Maybe it's also why writers, musicians, film-makers et al, produce their best work when they're young... or rather, when they have nothing. You have to fill the void-jar with something and at that point in your life, the best way to do it is by yourself rather than with somebody else's stuff.
Then again, I could just be full of shit but it seems to be working out for me so I'm taking it as a win and will go to bed convinced there is some kind of valuable wisdom in this.
While I remember - because it's important - one of my favourite writers who comes in the shape of a man called Poe Ballantine, recently posted up a short film called Poe In Hot Springs. Watch it - it's linked up there.
It's very cool and is just the kind of thing writers should be doing with their time to enhance their writing legacy instead of begging for cash like cheap dime-store hoods over at patreon.com.

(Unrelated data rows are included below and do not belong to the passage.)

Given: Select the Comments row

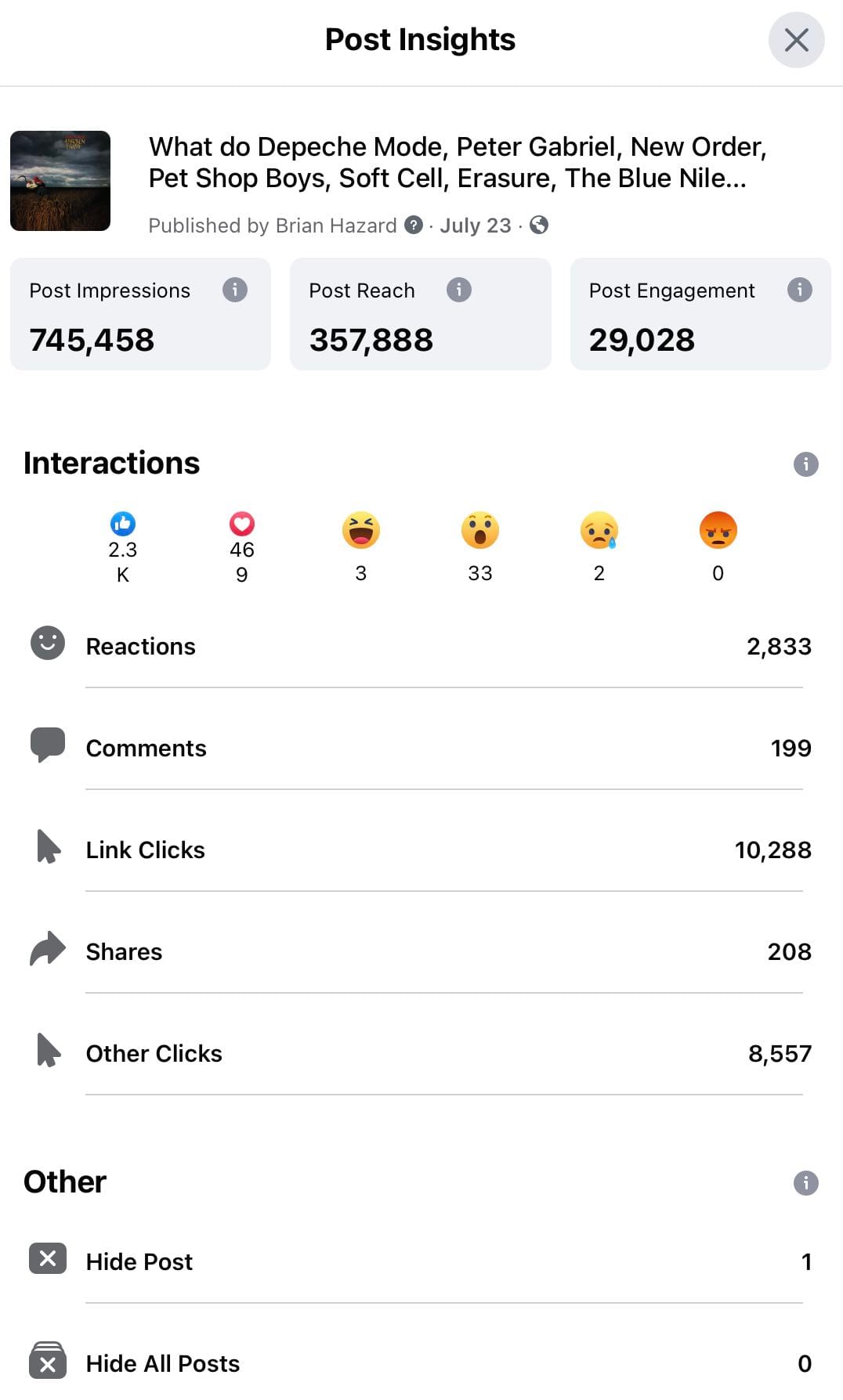Looking at the screenshot, I should tap(421, 749).
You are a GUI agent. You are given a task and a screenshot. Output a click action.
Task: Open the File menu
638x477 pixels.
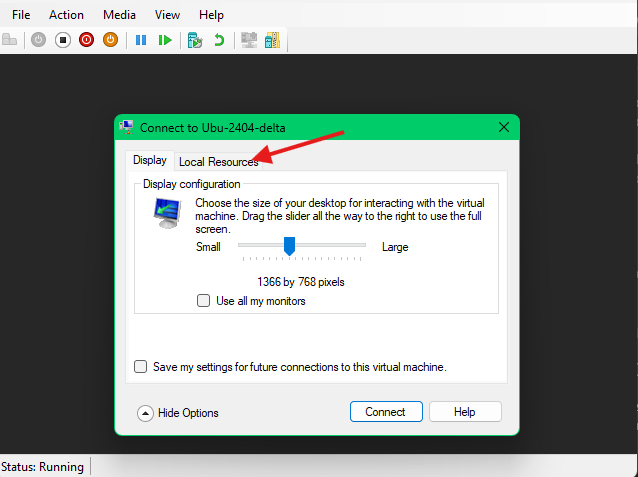coord(21,15)
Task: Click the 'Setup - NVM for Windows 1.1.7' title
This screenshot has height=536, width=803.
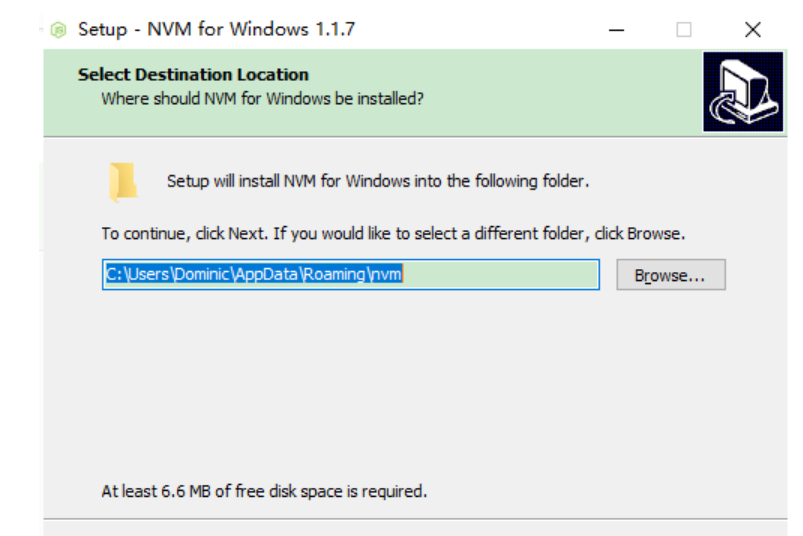Action: click(216, 29)
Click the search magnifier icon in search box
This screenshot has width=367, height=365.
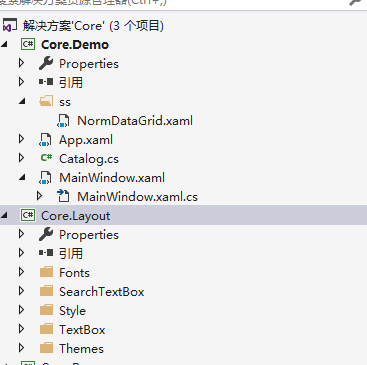click(x=355, y=3)
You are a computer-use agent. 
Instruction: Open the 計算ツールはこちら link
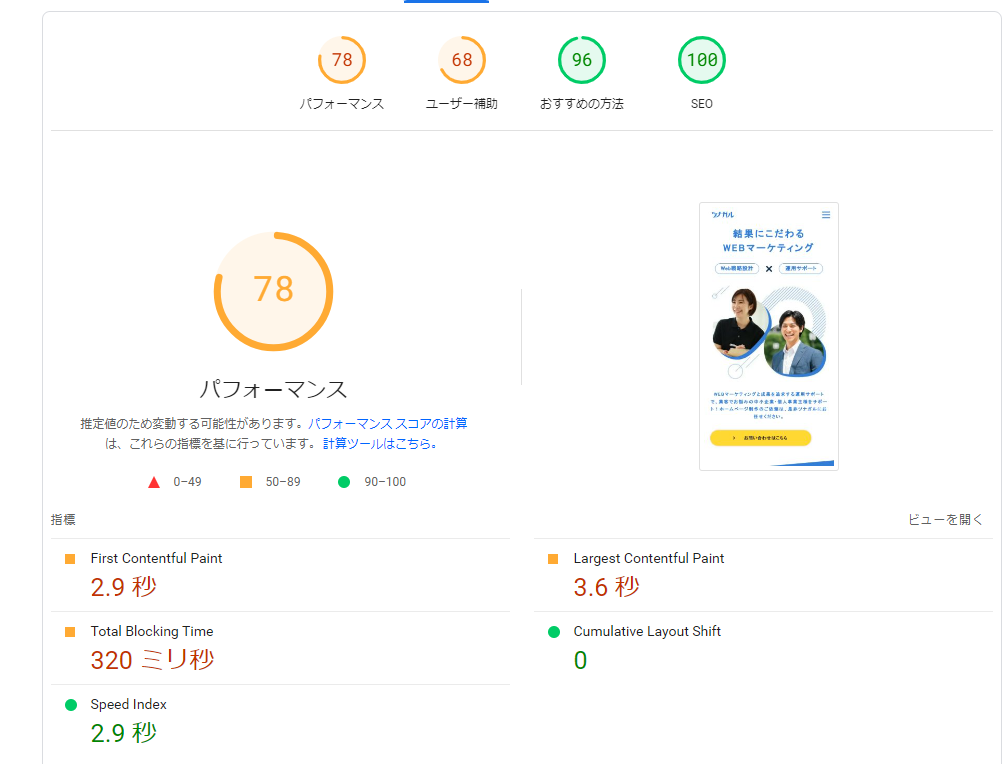pyautogui.click(x=379, y=443)
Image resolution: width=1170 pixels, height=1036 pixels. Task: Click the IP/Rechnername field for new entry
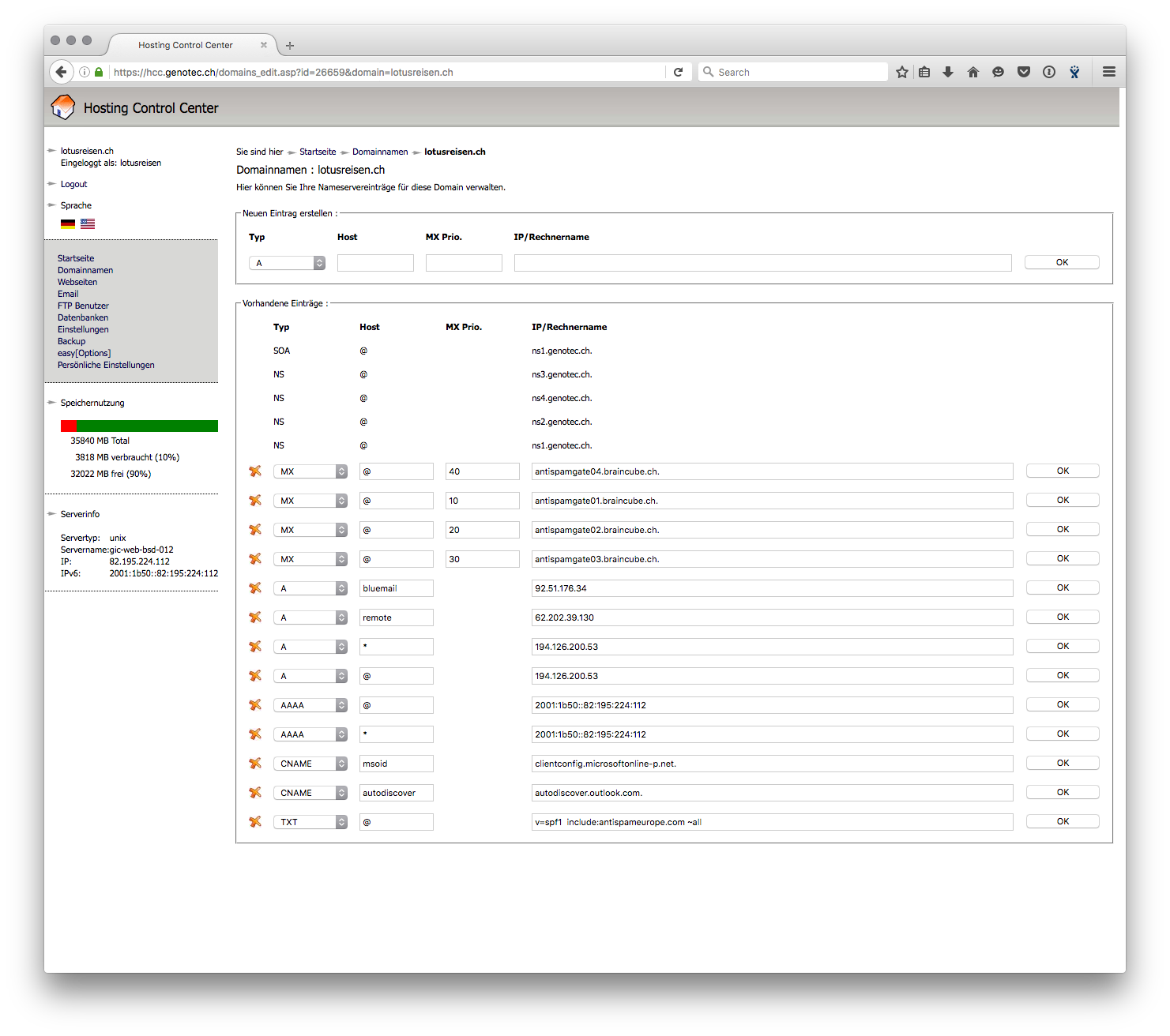click(762, 263)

I don't know if they still have dime-stores over in the U.S. but it's as good a phrase as I can think of right now.
Finally, there's a new album out from Steve Wilson this week. It's called To The Bone and it's an album I needed to hear to reinstate my faith that there were people still out there capable of making that very special thing called an 'album' without running out of ideas towards the end - or even worse, towards the middle.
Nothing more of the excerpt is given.